To Briar’s embarrassment, tears pricked at his eyes. His doctor had said there was no evidence flesh tithes had negative effects, but then, so little was known about his condition. Linden’s family likely knew all sorts of things he didn’t, with their knowledge of magical medicine. He should never have tithed so much in the past week to keep working. “I didn’t know.”
Linden moved his hand to Briar’s forehead, smoothing back his hair. “How do you feel now?”
“I feel like an idiot.”
Linden gave a surprised laugh. “You are very strange.”
“You aren’t the first to say so.”
“If you’re well enough to joke, then that’s a relief.” Linden stood, straightening his clothes. “I’m going to mix you some more milk thistle elixir. The ones you’ve got aren’t potent enough.”
“You don’t have t—”
“You should also see your doctor.”
Alarm shot through him. “I have too much work. And I have a blood test after Christmas anyway.”

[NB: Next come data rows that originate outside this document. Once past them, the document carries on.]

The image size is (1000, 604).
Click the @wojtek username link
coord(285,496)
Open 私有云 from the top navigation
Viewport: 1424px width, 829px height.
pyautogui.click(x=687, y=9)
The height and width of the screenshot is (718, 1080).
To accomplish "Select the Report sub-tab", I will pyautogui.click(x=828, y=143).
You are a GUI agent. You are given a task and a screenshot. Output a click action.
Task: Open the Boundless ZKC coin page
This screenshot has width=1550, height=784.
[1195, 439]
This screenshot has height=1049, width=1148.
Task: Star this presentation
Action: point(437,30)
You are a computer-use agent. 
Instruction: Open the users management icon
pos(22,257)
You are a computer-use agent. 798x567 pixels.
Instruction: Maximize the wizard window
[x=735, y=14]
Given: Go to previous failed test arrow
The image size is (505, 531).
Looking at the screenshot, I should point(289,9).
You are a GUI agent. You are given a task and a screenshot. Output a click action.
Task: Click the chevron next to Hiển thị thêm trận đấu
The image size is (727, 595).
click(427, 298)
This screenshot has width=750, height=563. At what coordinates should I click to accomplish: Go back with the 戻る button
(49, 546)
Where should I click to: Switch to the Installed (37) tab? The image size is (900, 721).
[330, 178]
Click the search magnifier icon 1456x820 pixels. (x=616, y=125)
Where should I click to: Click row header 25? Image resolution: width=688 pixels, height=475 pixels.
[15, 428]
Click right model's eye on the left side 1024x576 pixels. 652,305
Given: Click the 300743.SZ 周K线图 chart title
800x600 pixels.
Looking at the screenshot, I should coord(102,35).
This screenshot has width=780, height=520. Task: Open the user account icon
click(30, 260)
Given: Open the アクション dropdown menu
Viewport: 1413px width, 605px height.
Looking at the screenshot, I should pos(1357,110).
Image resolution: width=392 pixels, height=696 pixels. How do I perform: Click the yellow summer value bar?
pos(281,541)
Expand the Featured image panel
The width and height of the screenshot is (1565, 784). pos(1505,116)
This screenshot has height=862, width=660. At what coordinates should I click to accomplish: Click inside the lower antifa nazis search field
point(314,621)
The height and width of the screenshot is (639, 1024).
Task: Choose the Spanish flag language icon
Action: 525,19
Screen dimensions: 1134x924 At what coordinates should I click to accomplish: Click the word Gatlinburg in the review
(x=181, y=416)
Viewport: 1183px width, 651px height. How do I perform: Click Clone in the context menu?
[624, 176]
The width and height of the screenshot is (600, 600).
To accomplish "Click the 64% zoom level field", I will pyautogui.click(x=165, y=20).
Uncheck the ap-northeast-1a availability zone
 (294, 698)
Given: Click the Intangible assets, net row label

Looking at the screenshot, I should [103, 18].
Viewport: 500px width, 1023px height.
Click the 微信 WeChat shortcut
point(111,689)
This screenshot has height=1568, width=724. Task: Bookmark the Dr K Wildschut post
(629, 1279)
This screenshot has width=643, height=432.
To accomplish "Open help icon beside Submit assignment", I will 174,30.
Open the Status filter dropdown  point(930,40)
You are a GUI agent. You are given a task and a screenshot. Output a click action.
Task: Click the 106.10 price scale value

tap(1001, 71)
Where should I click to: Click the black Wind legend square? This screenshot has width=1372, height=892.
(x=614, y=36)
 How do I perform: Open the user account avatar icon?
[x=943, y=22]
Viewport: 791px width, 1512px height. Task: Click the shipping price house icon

Linden looked at the state of the flat, and Briar’s cheeks heated. After a beat, Linden dispensed a handful of berries from a pouch at his belt. He closed his fist around them, and a flare of magic lit the room. Beads rolled and floated back into their trays. Fabric scraps put themselves in the bin. Dirty mugs flew to the sink, which filled with water and soap. Even the skewed fabric unstitched and righted itself in the machine. As all this happened, Linden went around the room and folded a few half-finished garments over an arm.
An objection rose on Briar’s tongue. Every muscle in his chest clenched, rebelled against the charity. He wanted to prove he deserved a place at Linden’s side as his equal, but looking at all the other half-finished projects, now neatly arranged on the table, he had to admit he couldn’t do it. Not all of it. Ridiculously, he thought of Celyn strutting into his flat to boast about his placement in Pentawynn. Briar had said he would succeed without help. On his own.
Watching Linden gather his work up felt like leaning upon a crutch too tenuous to hold him.
Vatii said, “You need the rest. Let him help.”
Briar knew she was right and hated it. He couldn’t place where this ingrained sense of independence had come from, why it felt so dangerous to need someone else, but it all bruised worse than the phantom pains of his fall.
Linden sat on the edge of the bed again, his blue eyes downcast. Haltingly meeting Briar’s gaze, Linden took his hand and squeezed. “I told you it was a miracle, what my parents asked of me. That it was impossible. I want you to know that I’ve changed my mind.”
Briar couldn’t be sure whether it was the silky touch or the crushed velvet of Linden’s voice, or simply what he was saying, but he froze.
“I promise you,” Linden said, “I will find the formula that rids you of this curse.”